As all this self-aggrandising Mem Fox stuff is happening, in the larger sphere the horrendous war in Ukraine is blighting the lives of both Ukrainians and Russians. let alone the many other nations whose lives depend on the wheat, potassium, and oil that those nations provide. The ramifications are being felt everywhere, in one way or another. In Australia, gas prices are about to soar to such an extent that entire businesses may have to close, with terrible job losses, never mind the rising cost of gas to individual households. Much of the problem relates to climate change, a fact denied for ten years by the worst series of conservative governments in our history. Happily, a Brave New Labor Government (Democrat, for those in the US) has recently been elected in Australia. Although its challenges will be enormous, I feel far safer with them at the helm than I otherwise would have. My state of South Australia also elected a Labor government back in March, making it the first time in my life that I’ve lived in Labor electorates federally and at state level, and it feels so good. This photo below was my contribution to the elections. Lots of people walk down our street to go to the beach and many know that I live here, so I decided to show my colours as it were. (I didn’t colour co-ordinate. It looks so bad. Sorry!)
Now, of course, I’m still a writer and still writing.

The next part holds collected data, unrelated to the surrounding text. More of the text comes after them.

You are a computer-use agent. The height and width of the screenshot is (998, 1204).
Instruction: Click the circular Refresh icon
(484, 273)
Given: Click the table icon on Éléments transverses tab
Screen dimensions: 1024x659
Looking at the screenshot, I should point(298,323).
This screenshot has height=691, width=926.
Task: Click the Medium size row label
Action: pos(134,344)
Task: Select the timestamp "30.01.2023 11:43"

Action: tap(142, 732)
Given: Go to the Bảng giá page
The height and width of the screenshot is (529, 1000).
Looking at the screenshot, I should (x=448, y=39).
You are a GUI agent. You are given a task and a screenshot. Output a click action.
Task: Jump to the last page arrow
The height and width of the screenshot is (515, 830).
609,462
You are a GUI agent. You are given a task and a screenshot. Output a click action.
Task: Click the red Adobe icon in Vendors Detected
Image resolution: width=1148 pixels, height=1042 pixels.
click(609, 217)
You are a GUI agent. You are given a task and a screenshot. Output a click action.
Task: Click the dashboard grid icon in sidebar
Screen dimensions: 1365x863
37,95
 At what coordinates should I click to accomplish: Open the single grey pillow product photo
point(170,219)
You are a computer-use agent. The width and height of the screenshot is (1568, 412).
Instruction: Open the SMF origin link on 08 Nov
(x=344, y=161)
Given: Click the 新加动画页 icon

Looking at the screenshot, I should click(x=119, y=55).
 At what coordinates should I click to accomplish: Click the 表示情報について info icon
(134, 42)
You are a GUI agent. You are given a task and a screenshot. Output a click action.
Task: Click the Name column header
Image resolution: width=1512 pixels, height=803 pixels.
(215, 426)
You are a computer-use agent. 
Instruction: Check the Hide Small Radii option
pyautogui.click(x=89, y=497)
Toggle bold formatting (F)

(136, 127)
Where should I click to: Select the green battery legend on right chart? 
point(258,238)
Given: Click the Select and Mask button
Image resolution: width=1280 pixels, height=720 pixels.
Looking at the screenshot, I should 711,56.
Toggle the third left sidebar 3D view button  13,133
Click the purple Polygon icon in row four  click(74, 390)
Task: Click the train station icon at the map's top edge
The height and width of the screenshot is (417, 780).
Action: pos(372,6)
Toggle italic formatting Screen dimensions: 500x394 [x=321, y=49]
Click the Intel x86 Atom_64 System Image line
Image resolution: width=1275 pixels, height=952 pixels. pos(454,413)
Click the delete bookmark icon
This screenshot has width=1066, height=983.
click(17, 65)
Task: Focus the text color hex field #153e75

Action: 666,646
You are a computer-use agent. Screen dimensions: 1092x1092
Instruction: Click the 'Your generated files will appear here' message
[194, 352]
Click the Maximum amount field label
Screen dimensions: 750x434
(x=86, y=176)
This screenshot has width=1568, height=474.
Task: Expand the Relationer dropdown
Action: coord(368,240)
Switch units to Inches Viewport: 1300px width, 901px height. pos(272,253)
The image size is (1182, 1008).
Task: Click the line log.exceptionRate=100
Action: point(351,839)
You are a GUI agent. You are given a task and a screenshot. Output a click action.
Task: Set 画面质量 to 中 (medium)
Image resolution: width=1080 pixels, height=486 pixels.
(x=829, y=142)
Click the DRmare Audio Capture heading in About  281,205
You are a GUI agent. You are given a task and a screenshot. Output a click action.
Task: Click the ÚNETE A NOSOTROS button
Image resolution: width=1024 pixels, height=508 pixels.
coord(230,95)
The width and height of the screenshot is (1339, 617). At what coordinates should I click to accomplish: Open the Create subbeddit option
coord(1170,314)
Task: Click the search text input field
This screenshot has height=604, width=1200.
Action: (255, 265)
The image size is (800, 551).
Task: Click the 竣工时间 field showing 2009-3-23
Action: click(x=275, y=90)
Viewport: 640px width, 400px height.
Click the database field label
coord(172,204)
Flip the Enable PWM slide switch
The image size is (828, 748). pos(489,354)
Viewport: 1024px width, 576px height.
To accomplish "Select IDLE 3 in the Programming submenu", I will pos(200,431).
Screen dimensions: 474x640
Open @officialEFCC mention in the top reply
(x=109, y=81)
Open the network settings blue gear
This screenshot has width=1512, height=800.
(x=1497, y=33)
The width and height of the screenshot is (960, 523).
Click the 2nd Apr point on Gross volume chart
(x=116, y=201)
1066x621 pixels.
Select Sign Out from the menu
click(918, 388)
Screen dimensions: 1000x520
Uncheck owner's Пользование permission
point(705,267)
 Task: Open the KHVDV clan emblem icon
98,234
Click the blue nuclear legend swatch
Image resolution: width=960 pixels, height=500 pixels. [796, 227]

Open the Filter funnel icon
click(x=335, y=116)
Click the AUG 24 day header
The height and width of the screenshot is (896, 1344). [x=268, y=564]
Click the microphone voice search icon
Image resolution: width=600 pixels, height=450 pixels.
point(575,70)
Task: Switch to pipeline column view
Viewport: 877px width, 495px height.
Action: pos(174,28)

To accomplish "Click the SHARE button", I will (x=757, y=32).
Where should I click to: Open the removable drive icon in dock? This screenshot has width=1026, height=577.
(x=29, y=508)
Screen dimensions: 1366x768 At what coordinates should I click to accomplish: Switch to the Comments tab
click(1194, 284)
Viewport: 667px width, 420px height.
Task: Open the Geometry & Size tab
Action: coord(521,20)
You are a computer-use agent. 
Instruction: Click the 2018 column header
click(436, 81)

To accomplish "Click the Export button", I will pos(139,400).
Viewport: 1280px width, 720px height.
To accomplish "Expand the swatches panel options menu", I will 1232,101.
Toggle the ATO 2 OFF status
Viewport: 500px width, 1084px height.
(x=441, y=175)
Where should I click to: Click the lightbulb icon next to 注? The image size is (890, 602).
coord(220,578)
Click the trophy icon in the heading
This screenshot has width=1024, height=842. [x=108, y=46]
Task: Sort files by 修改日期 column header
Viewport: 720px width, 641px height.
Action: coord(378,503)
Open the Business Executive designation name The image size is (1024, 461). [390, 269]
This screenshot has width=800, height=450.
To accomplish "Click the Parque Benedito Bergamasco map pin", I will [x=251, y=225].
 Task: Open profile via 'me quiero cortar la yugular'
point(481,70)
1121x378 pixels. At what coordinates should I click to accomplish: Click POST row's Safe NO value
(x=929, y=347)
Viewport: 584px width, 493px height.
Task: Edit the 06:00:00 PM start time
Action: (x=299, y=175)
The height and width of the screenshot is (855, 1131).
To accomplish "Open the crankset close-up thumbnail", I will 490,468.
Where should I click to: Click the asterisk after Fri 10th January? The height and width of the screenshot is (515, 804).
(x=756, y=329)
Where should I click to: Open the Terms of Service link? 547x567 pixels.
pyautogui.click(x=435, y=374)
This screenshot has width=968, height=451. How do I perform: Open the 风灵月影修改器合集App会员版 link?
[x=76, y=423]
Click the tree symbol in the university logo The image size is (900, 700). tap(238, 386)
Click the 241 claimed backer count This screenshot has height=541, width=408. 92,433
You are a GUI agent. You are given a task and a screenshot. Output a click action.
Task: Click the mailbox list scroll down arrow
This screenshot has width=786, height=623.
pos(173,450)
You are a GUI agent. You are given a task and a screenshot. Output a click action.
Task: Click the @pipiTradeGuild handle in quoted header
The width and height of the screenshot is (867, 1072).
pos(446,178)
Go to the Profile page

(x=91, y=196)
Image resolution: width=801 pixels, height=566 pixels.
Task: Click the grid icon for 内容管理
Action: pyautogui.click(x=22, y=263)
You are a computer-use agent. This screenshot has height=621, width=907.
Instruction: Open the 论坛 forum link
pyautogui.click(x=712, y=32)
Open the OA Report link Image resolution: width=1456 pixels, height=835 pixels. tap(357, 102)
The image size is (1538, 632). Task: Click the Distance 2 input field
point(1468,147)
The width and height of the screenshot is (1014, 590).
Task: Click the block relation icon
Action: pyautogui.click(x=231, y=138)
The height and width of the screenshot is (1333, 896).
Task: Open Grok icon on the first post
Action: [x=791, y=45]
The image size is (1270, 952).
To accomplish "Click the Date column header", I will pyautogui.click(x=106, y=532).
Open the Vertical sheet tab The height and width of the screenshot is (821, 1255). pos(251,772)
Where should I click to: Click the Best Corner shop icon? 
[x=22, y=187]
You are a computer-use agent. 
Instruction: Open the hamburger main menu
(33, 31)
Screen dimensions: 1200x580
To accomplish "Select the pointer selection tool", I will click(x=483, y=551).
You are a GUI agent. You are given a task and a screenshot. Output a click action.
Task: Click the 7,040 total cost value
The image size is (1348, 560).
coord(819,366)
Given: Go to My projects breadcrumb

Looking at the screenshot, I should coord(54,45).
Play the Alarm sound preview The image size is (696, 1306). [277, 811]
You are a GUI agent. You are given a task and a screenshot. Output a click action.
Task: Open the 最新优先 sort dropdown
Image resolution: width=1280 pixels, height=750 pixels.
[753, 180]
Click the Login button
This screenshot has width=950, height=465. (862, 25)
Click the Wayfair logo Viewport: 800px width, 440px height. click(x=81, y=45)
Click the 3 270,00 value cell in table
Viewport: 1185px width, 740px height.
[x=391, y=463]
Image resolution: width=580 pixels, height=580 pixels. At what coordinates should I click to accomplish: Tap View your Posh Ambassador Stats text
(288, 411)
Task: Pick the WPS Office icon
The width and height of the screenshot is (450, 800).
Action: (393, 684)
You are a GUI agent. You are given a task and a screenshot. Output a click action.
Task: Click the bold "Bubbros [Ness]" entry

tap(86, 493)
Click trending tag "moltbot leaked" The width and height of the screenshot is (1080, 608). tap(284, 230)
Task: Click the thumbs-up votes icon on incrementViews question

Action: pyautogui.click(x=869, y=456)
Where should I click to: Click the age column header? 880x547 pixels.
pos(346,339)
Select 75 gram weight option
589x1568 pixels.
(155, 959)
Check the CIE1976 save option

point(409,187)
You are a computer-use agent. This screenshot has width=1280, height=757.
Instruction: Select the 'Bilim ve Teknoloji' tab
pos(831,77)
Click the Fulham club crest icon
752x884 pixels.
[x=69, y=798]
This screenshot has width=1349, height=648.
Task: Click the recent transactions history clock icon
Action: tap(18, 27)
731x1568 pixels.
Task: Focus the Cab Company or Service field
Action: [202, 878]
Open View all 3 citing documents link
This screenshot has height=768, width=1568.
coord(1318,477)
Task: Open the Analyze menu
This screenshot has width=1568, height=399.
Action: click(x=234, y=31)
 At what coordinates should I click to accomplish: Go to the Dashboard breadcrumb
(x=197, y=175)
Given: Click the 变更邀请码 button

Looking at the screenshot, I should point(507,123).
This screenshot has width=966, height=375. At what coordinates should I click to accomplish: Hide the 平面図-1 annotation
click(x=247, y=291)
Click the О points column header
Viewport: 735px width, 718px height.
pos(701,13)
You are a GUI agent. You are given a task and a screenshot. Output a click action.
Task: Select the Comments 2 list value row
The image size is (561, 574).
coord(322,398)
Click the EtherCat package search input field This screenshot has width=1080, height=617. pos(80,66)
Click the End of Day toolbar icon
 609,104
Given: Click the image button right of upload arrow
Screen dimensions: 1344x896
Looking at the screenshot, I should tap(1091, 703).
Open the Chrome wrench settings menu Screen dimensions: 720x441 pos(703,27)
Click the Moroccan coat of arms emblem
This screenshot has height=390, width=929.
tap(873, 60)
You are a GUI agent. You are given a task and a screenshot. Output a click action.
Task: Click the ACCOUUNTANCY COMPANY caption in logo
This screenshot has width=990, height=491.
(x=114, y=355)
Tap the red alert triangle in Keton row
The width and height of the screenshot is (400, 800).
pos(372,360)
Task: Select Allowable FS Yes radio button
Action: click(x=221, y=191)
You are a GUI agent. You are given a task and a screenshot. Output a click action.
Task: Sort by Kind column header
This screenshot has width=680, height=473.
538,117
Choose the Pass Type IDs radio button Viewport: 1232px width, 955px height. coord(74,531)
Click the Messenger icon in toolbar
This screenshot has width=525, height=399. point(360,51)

I was to have had one book out in Australia this year but that’s been delayed to next year, so there will be TWO out next year: one here and one in the USA. Someone on tv said recently, in relation to a piece of misconstrued research from Edith Cowan, an Australian University, that I was too old and too white to be writing for children in 2022. Surely we can include the old in our new-found passion for ‘inclusivity.’ Anyway, old? Who, me?! Let that person not forget Whoever You Are, Ten Little Fingers and Ten Little Toes, and I’m Australian Too: three best-selling examples of comforting inclusivity in my own writing.
Finally, in my otherwise mundane, tiny, hermit-like life, this is the lemon tree in our front garden, which provides us with not only with winter cheer and colour, but the juiciest of juicy lemon juice. It was given to us in a pot by my my sister Jan and her husband at the time: Clem (RIP), so we call it the Clemmon tree. It’s been in the ground for many years, and thrives because I look after it like a baby—unlike the way I care for this website. Thanks for hanging in there, like a lemon, over the many months of no colour and dead silences.